Please copy the lines from the line containing "Viewport: 426px width, 445px" through the last line, and leave out the pictures.

Interface element lines
________________________

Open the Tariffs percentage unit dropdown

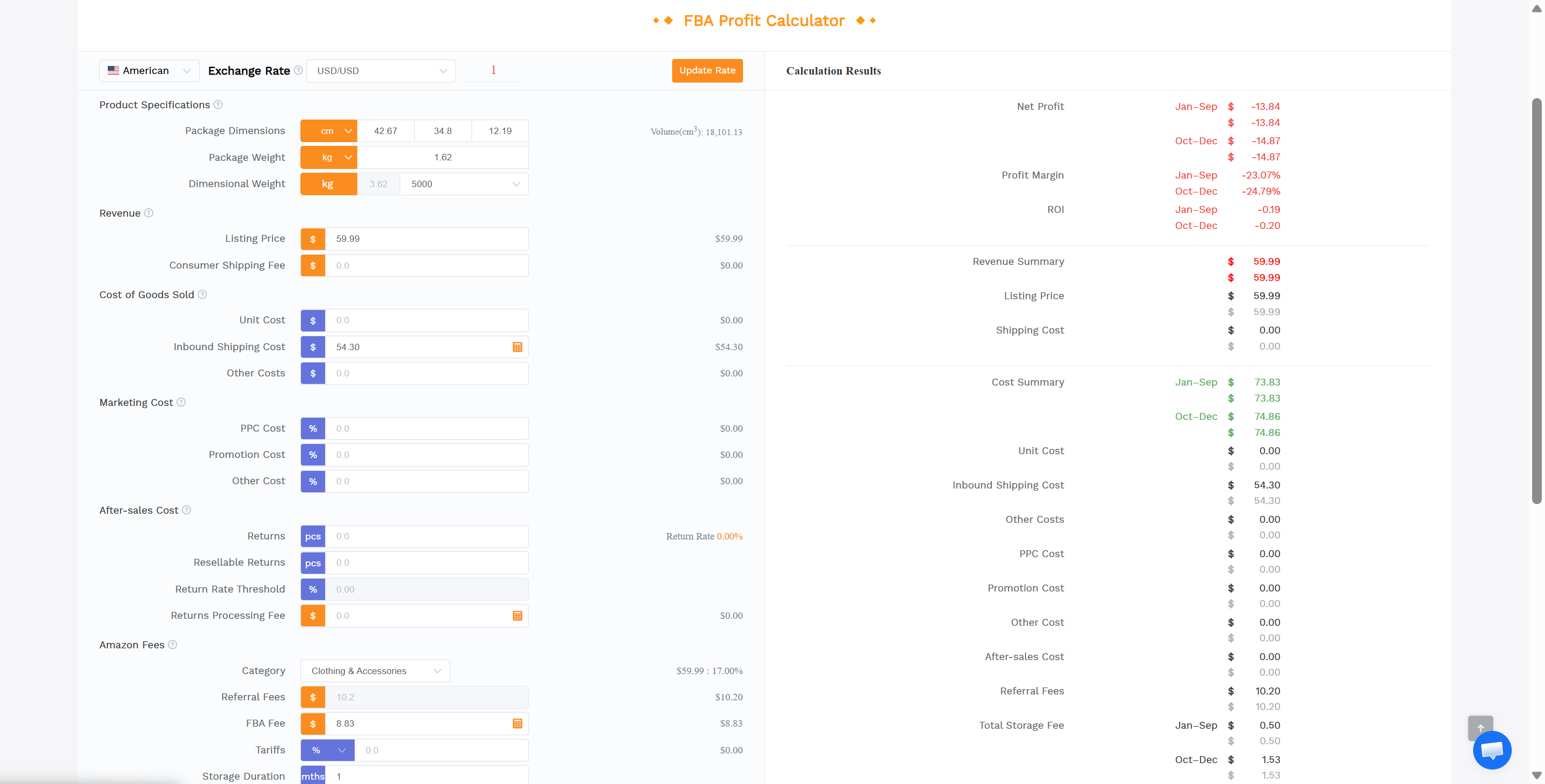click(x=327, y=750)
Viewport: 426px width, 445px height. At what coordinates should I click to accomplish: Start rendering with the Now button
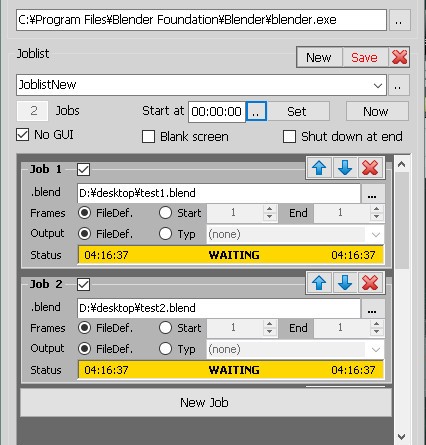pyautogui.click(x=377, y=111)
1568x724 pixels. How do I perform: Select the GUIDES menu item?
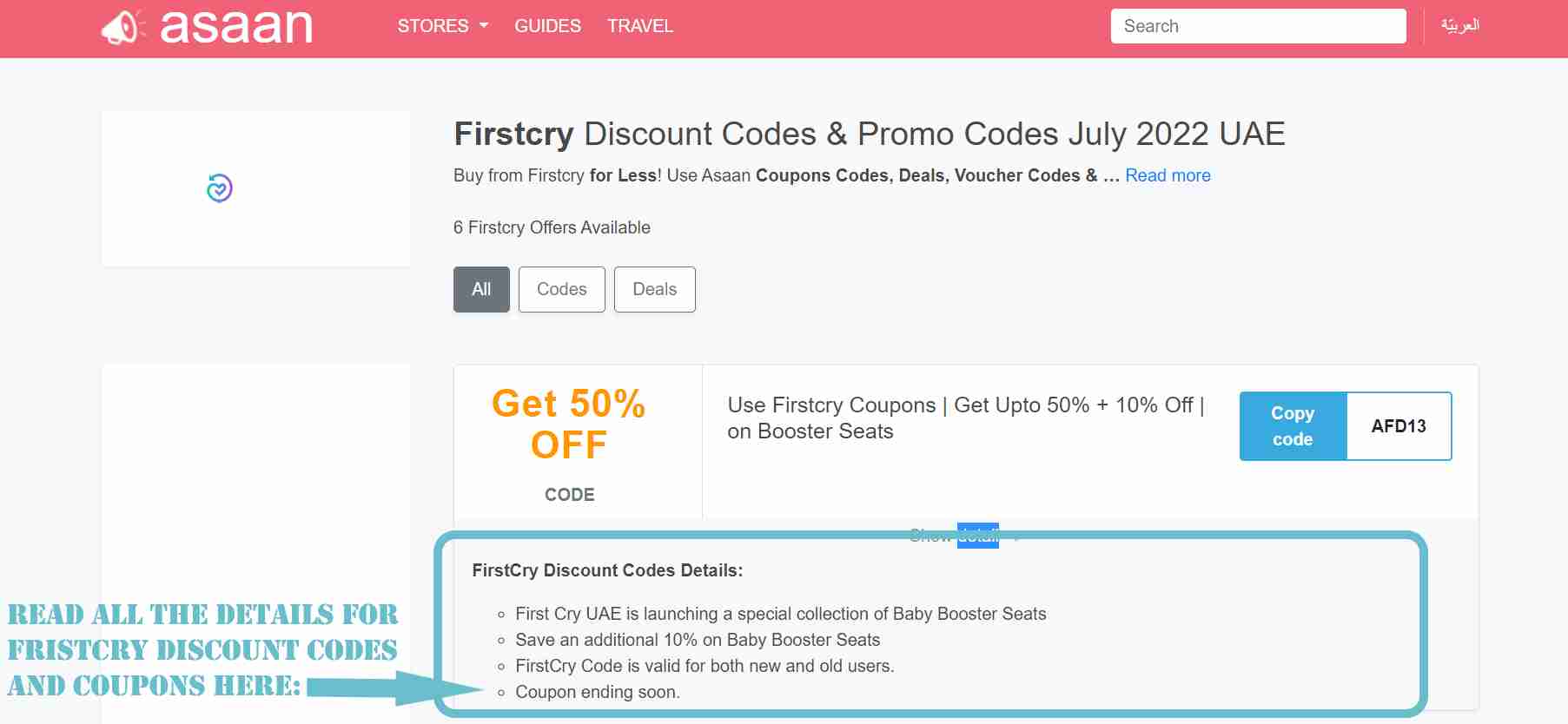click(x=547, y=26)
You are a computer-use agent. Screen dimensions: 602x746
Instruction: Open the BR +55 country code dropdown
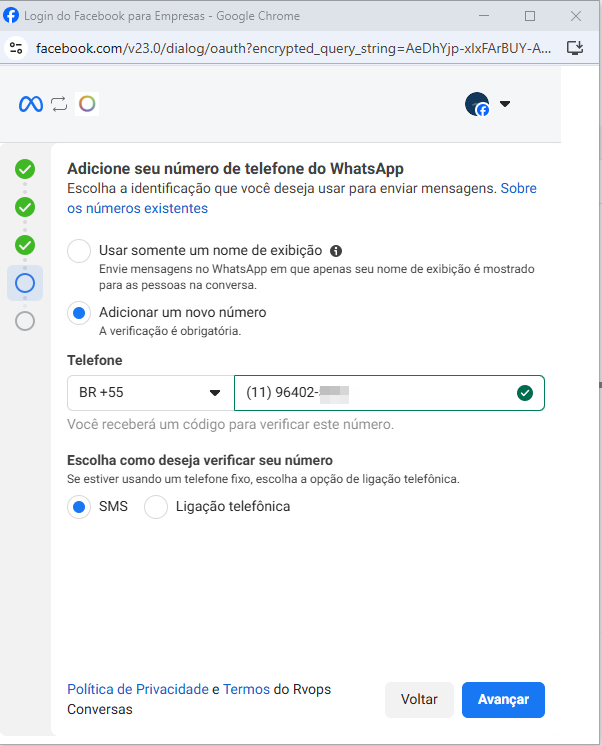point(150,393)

________________________

**Written response**
Viewport: 426px width, 445px height. At what coordinates should I click to accomplish: Start rendering with the Now button
pyautogui.click(x=377, y=111)
1568x724 pixels. How do I perform: Select the GUIDES menu item?
click(x=547, y=26)
You are a computer-use agent. Screen dimensions: 602x746
Instruction: Open the BR +55 country code dropdown
point(150,393)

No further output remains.